Are you locking the front door on your company’s sensitive data, but leaving the windows open? You are if you’re not protecting your Internet-access material, requiring a business need for every device that’s open to the Internet (including employee-owned devices), or using a firewall that blocks basic ports. Hacking and malware account for 72% and 54%, respectively, of data breaches experienced by small businesses, according to a recent study conducted by Verizon.
Small to medium-sized businesses are at a disadvantage due to inadequate technology staff resources and reliance on security set up by vendors and other third parties, which can be fatal. Data breaches can wipe you out financially or ruin your company’s reputation.

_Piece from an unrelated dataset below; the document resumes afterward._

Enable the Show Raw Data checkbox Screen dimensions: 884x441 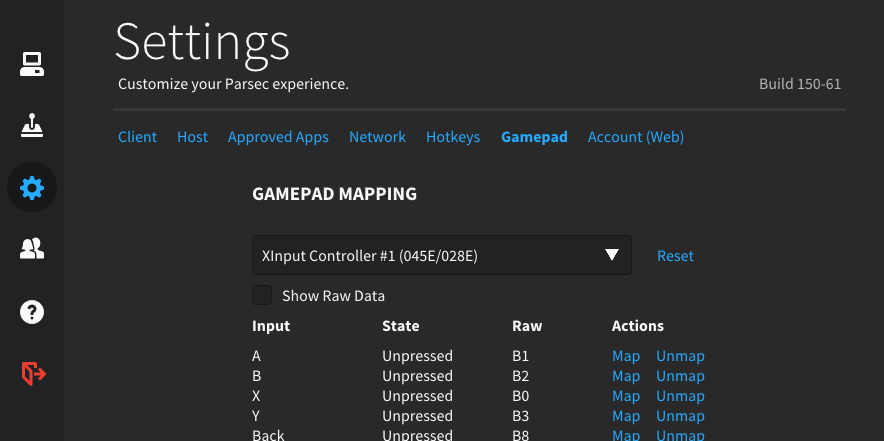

Even if you have a data breach response plan in place, you could be overwhelmed by what actions your business is required to take. The U.S. has 47 state-specific data-breach notification laws in effect, and they are all different, according to channelnomics.com. If you offer services or have customers in more than one state, the compliance costs to follow each state’s legal notification requirements could be significant. In addition to the notification laws differing between states, so are the follow-up requirements, such as providing police reports and free credit reports.
It’s important to have a business identity theft protection plan that addresses these issues thoroughly. You may have to enlist the services of professionals to do the necessary work and comply with all the regulations. Your business identity theft protection plan should include:
1) Proactive Monitoring. Business identity theft defense begins and ends with continuous monitoring of your business profile, so that you can get a 360-degree look at credit and reputation statuses. Because business identity theft crimes can extend into the future, you’ll want to keep a close eye on your business using a service that sends you alerts if any suspicious activity shows up.
2) Data Breach Response Plan. A plan should be prepared within 48 hours of discovering the data breach. It should include a complete review of state and federal laws, as well as assistance with client notification letters, employee talking points and FAQs, plus the set-up of a call center to help handle customer calls.
3) Managed Remediation and Recovery. Comprehensive plans should also include research, remediation and recovery services. The best plans offer these services to compromised individuals for up to 24 months following the breach incident. Some plans offer a co-branded website for a small fee, and provide additional monitoring services during the remediation period for victims.